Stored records
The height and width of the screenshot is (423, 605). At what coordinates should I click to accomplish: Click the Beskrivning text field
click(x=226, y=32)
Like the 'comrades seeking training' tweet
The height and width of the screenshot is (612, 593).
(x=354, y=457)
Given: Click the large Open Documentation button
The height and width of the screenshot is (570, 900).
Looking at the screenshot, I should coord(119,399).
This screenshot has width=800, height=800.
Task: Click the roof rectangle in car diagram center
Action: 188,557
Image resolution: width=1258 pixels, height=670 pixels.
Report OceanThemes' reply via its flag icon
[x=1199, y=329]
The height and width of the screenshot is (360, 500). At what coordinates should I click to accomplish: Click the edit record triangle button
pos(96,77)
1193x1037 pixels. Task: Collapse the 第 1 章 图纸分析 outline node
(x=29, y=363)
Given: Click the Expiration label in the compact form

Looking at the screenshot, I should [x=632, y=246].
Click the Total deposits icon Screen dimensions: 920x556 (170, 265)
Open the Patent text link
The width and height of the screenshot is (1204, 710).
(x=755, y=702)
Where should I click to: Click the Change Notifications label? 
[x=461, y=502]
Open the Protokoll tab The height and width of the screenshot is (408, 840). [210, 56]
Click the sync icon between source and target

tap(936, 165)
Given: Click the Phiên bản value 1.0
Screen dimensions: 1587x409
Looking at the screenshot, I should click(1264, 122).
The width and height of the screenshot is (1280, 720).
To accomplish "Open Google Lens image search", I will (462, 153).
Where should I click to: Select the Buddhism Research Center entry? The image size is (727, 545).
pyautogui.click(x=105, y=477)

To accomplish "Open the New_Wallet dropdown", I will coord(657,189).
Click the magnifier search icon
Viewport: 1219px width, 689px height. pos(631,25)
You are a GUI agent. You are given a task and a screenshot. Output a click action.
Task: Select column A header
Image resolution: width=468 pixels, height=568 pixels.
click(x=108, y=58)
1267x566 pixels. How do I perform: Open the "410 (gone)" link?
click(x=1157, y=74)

What to produce: Every entry shown earlier is to be returned exactly, line for line.

Exercise answer:
The height and width of the screenshot is (423, 605). At what coordinates should I click to accomplish: Click the Beskrivning text field
click(x=226, y=32)
Like the 'comrades seeking training' tweet
The height and width of the screenshot is (612, 593).
(x=354, y=457)
Given: Click the large Open Documentation button
The height and width of the screenshot is (570, 900).
Looking at the screenshot, I should coord(119,399).
This screenshot has width=800, height=800.
Task: Click the roof rectangle in car diagram center
Action: 188,557
Image resolution: width=1258 pixels, height=670 pixels.
Report OceanThemes' reply via its flag icon
[x=1199, y=329]
The height and width of the screenshot is (360, 500). At what coordinates should I click to accomplish: Click the edit record triangle button
pos(96,77)
1193x1037 pixels. Task: Collapse the 第 1 章 图纸分析 outline node
(x=29, y=363)
Given: Click the Expiration label in the compact form

Looking at the screenshot, I should [x=632, y=246].
Click the Total deposits icon Screen dimensions: 920x556 (170, 265)
Open the Patent text link
The width and height of the screenshot is (1204, 710).
(x=755, y=702)
Where should I click to: Click the Change Notifications label? 
[x=461, y=502]
Open the Protokoll tab The height and width of the screenshot is (408, 840). [210, 56]
Click the sync icon between source and target

tap(936, 165)
Given: Click the Phiên bản value 1.0
Screen dimensions: 1587x409
Looking at the screenshot, I should click(1264, 122).
The width and height of the screenshot is (1280, 720).
To accomplish "Open Google Lens image search", I will (462, 153).
Where should I click to: Select the Buddhism Research Center entry? The image size is (727, 545).
pyautogui.click(x=105, y=477)

To accomplish "Open the New_Wallet dropdown", I will coord(657,189).
Click the magnifier search icon
Viewport: 1219px width, 689px height. pos(631,25)
You are a GUI agent. You are given a task and a screenshot. Output a click action.
Task: Select column A header
Image resolution: width=468 pixels, height=568 pixels.
click(x=108, y=58)
1267x566 pixels. How do I perform: Open the "410 (gone)" link?
click(x=1157, y=74)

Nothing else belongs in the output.